Generalized linear models with zero-inflation and/or ever-dispersion with covariate measurement errors, methods for longitudinal and clustered data and finite mixture models

具有协变量测量误差的零膨胀和/或不断离散的广义线性模型、纵向和聚类数据的方法以及有限混合模型

• 批准号: 8593-2008
• 负责人: Paul, Sudhir
• 金额: $ 1.38万
• 依托单位: University of Windsor
• 依托单位国家: 加拿大
• 项目类别: Discovery Grants Program - Individual
• 财政年份: 2012
• 资助国家: 加拿大
• 起止时间: 2012-01-01 至 2013-12-31
• 项目状态: 已结题
• 来源: https://www.nserc-crsng.gc.ca/ase-oro/Details-Detailles_eng.asp?id=497373
• 关键词: Generalized; linear; models; zero; inflation

Research will be pursued in a number of related areas in which I have been working in the last several years, such as: generalized linear models, count data, proportions and contingency tables with over/under dispersion, zero-inflated generalized linear models, correlated familial and survey data, survival models, longitudinal data analysis and finite mixture models.

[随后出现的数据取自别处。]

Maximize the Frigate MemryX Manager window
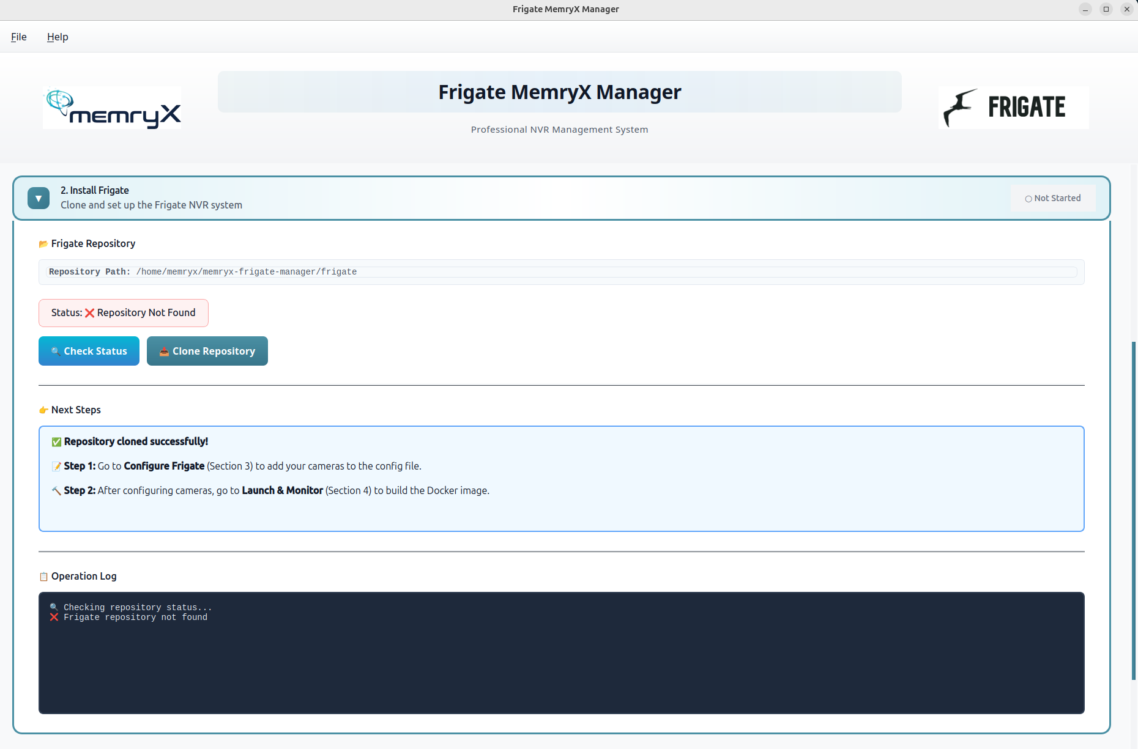1138x749 pixels. [1106, 9]
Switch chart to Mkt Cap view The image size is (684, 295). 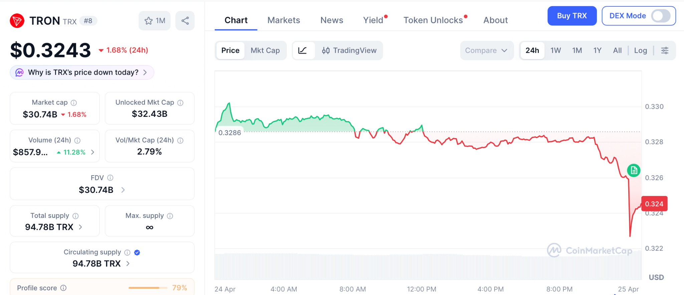coord(265,50)
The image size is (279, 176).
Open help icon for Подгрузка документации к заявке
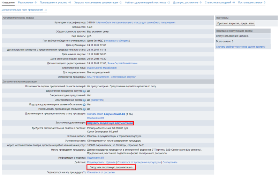[x=84, y=104]

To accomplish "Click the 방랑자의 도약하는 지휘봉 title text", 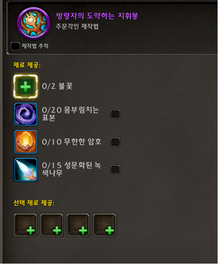I will coord(97,16).
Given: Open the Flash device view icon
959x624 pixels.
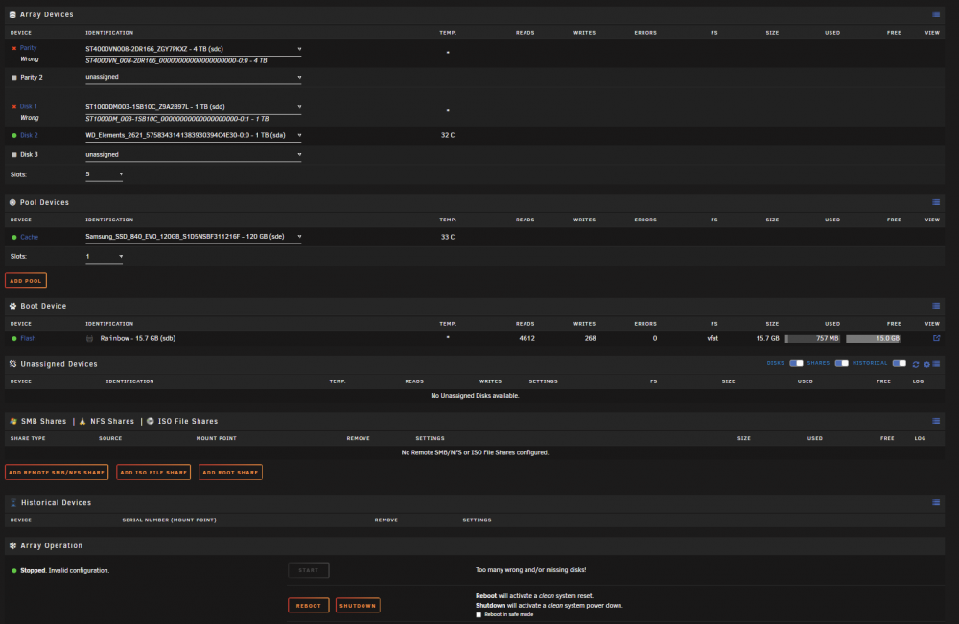Looking at the screenshot, I should tap(936, 338).
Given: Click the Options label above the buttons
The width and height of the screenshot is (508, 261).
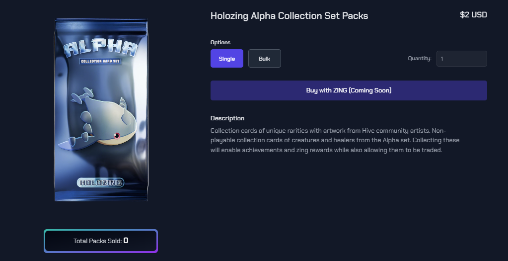Looking at the screenshot, I should (220, 43).
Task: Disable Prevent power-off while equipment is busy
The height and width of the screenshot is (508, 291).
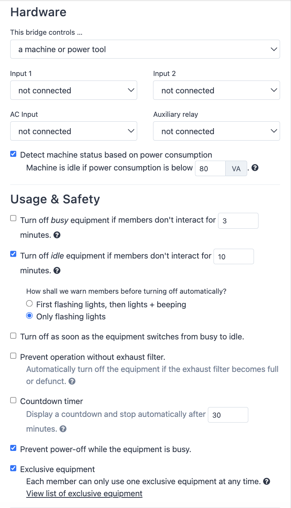Action: [13, 448]
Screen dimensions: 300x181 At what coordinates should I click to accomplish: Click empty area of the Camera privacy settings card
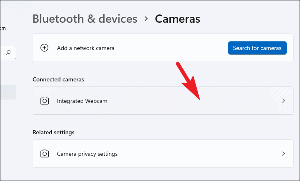coord(198,154)
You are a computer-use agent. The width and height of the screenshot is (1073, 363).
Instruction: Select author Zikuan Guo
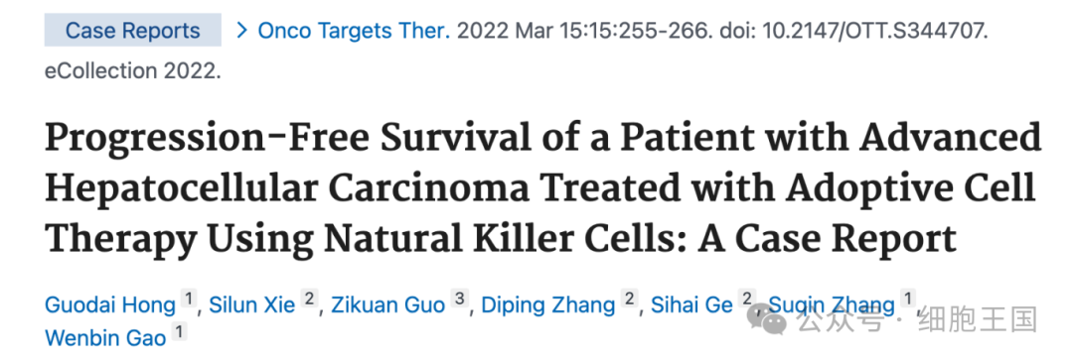(388, 304)

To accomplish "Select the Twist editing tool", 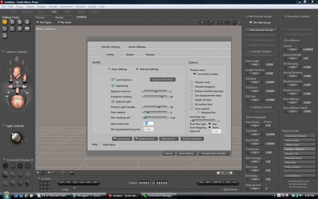I will [12, 22].
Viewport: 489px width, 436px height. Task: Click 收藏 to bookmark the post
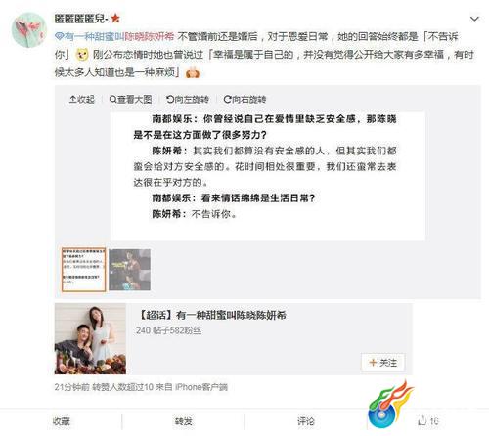coord(62,421)
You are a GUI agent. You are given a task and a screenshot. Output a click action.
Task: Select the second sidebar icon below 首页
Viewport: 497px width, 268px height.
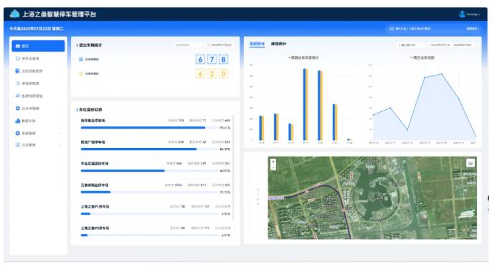(18, 71)
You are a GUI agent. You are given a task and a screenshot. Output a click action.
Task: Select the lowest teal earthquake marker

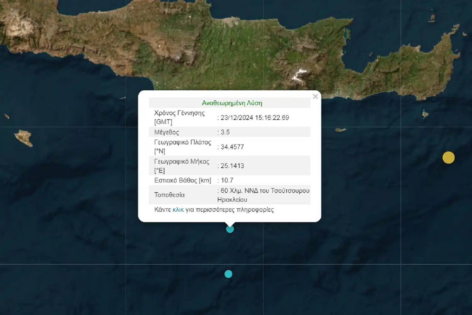pyautogui.click(x=228, y=274)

Research will also be pursued on inference procedures for generalized linear models, specifically for binomial and Poisson regression models with over dispersion and /or zero-inflation involving missing data, model misspecification and covariate measurement errors. Multivariate binary and Poisson (specifically bivariate Poisson) regression models will be studied. Goodness of fit tests and homogeneity testing has been and will be an important area of research. Epidemiological risk measures, such as, risk difference, risk ratio and relative risks for clustered correlated binary data will be studied and new procedures will be developed and compared. Methods for longitudinal Binary and Poisson data will be studied and new procedures involving GEEs will be developed and compared. Random effects, mixed effects models (GLMMs), and homogeneity testing will be studied in this context. Inference on the choice of variance function in semiparametric methodology, such as quasi-likelihood, extended quasi-likelihood, double extended quasi-likelihood will be studied. Inference procedures for the class of skew-normal ( a model providing specific departure from normality) distributions will be studied. Inference for common odds ratio in several 2x2 contingency tables will be studied. Inference procedures, that is, point and interval estimation and hypothesis testing procedures will be developed and evaluated. Tools, such as, maximum likelihood estimation, quasi-likelihood, extended quasi-likelihood, double extended quasi-likelihood, score tests, likelihood ratio tests and bootstrapp tests will be used and evaluated both theoretically and empirically. Rresearch results have and will have direct impact on varieties of fields of application, such as biology, Epidemiology, medical sciences and Engineering.

我将在过去几年中从事的许多相关领域进行研究，例如：广义线性模型、计数数据、比例和具有过度/不足离散度的列联表、零膨胀广义线性模型、相关家族和调查数据、生存模型、纵向数据分析和有限混合模型。还将对广义线性模型的推理程序进行研究，特别是针对具有过度分散和/或零膨胀（涉及缺失数据、模型错误指定和协变量测量误差）的二项式和泊松回归模型。将研究多元二元和泊松（特别是二元泊松）回归模型。拟合优度检验和同质性检验已经并将成为一个重要的研究领域。将研究流行病学风险度量，例如聚类相关二进制数据的风险差、风险比和相对风险，并将开发和比较新程序。将研究纵向二进制和泊松数据的方法，并将开发和比较涉及 GEE 的新程序。在此背景下将研究随机效应、混合效应模型 (GLMM) 和同质性测试。研究半参数方法中方差函数选择的推论，如拟似然、扩展拟似然、双扩展拟似然。将研究偏斜正态分布（提供特定偏离正态性的模型）类别的推理程序。将研究几个 2x2 列联表中常见比值比的推断。将开发和评估推理程序，即点估计和区间估计以及假设检验程序。将使用最大似然估计、拟似然、扩展拟似然、双扩展拟似然、得分检验、似然比检验和自举检验等工具，并在理论上和经验上进行评估。研究成果已经并将对生物学、流行病学、医学和工程学等各种应用领域产生直接影响。